Armitage wrote "Resistance", about the 2022 Russian invasion of Ukraine, published in The Guardian on 12 March 2022. He described it as "a refracted version of what is coming at us in obscene images through the news". Armitage read his "Only Human" at York Minster on 23 March 2022 during a service on the second annual National Day of Reflection to remember lives lost during the COVID-19 pandemic; the poem will be inscribed in a garden of remembrance at the Minster. For the Platinum Jubilee of Elizabeth II in June 2022, Armitage wrote "Queenhood". It was published in The Times on 3 June and as a signed limited-edition pamphlet sold through commercial outlets (), and on the royal.uk website. He published "Floral Tribute" on 13 September 2022, to commemorate the death of Elizabeth II; it takes the form of a double acrostic in which the initial letters of the lines of each of its two stanzas spell out "Elizabeth". Later that day he explained and read the poem on BBC News at Ten. To celebrate the centenary of the BBC, Armitage wrote "Transmission Report", which was broadcast on The One Show on 24 October 2022, read by a cast of BBC celebrities including Brian Cox, Michael Palin, Mary Berry and Chris Packham, accompanied by the BBC Concert Orchestra. Armitage wrote "The Making of the Flying Scotsman (a phantasmagoria)" to mark the centenary of the locomotive Flying Scotsman, which entered service on 24 February 1923.
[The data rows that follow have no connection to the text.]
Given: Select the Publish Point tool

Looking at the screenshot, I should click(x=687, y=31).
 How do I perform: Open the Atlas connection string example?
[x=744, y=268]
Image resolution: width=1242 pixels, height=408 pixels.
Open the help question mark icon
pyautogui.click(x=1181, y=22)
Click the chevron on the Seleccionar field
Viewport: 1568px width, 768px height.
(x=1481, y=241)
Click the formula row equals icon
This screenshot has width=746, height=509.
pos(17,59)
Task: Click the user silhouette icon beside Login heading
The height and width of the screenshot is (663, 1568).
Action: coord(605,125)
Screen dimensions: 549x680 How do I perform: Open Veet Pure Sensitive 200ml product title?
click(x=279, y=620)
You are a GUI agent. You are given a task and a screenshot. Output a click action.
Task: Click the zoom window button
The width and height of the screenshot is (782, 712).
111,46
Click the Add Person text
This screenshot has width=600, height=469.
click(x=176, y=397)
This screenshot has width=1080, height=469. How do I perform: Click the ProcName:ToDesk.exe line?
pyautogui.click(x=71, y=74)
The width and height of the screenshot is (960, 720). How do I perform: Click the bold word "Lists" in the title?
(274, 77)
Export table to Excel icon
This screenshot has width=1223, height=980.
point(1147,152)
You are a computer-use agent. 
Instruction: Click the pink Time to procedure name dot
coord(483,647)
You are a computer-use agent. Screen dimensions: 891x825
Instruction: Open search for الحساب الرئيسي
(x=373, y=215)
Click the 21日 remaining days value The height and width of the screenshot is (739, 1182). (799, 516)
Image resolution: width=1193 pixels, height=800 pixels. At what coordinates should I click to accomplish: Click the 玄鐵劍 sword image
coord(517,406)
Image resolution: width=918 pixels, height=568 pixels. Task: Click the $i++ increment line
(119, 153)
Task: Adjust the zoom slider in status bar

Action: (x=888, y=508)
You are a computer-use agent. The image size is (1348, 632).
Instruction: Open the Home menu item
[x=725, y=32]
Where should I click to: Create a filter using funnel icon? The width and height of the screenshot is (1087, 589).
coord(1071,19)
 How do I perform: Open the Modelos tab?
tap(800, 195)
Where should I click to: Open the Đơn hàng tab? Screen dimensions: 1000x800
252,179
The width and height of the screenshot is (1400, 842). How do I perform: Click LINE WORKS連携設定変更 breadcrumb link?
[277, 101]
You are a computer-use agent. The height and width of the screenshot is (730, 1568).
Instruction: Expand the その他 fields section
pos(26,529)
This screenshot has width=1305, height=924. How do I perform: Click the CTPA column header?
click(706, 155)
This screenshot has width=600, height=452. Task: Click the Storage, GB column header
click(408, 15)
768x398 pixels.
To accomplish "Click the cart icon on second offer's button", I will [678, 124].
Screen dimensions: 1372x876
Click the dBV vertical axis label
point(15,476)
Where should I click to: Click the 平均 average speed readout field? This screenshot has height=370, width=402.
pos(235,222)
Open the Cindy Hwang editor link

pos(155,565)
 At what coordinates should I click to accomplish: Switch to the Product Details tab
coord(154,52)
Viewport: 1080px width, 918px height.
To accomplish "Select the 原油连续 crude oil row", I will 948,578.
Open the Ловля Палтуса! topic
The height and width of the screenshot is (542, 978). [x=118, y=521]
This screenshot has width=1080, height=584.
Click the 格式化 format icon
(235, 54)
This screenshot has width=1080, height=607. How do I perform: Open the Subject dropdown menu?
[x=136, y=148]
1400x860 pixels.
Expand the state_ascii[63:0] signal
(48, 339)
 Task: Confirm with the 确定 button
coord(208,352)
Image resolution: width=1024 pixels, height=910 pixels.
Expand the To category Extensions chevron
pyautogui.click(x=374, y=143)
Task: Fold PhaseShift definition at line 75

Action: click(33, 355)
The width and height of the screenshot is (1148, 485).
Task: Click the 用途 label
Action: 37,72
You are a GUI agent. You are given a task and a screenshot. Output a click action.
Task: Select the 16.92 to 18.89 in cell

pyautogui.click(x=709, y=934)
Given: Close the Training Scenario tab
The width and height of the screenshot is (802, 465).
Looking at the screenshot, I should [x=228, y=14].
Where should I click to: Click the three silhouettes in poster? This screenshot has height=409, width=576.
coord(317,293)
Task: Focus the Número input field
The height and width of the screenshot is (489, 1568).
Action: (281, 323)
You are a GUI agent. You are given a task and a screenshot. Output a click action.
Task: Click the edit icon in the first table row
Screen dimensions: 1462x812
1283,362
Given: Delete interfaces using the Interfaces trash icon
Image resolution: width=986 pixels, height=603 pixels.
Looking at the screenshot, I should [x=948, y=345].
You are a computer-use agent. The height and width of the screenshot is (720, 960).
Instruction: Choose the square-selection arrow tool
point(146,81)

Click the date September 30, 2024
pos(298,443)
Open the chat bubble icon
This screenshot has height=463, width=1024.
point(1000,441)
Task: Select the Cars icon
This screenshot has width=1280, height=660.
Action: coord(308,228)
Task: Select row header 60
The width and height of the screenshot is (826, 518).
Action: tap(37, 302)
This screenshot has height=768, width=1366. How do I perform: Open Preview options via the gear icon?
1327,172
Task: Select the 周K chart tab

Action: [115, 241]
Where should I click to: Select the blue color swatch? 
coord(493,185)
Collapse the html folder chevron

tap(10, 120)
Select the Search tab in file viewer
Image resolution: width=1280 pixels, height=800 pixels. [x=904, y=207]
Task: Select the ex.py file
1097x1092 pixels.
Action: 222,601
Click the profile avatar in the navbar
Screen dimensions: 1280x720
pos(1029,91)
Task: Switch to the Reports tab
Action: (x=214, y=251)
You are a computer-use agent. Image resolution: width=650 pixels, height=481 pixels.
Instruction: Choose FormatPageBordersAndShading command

The laureate's library tour 

In November 2019 Armitage announced that each spring for ten years he would spend a week touring five to seven libraries giving a one-hour poetry reading and perhaps introducing a guest poet. The libraries were to be selected in alphabetical order: in March 2020 he was to visit places or libraries with names starting with "A" or "B" (including the British Library), and so on until "W", "X", "Y" and "Z" in 2029. He comments: "The letter X will be interesting – does anywhere in the UK begin with X?  I also want to find a way of including alphabet letters from other languages spoken in these islands such as Welsh, Urdu or Chinese, and to involve communities where English might not be the first language."

After a delay caused by the COVID-19 pandemic, the first tour took place in 2021. Armitage read in various library buildings for a remote, online, live audience, beginning at Ashby-de-la-Zouch on 26 April and continuing to Belper with Helen Mort; Aberdeen with Mag Dixon; Bacup with Clare Shaw; Bootle with Amina Atiq and Eira Murphy; the British Library with Theresa Lola and Joelle Taylor; and Abington, where he officially opened the volunteer-run library on Saturday 1 May.

The 2022 tour visited libraries with initials C, D, and Welsh Ch and DD. Between 24 March and 1 April Armitage read at Chadderton with Keisha Thompson, Fateha Alam and Lawdy Karim; at Carmarthen with Ifor ap Glyn; at Clevedon with Phoebe Stuckes; at Colyton with  Elizabeth-Jane Burnett; at Chatham with  Patience Agbabi; at Cambridge University Library with Imtiaz Dharker; at Clydebank with Kathleen Jamie and Tawona Sitholé; and at Taigh Chearsabhagh on North Uist with  Kevin MacNeil.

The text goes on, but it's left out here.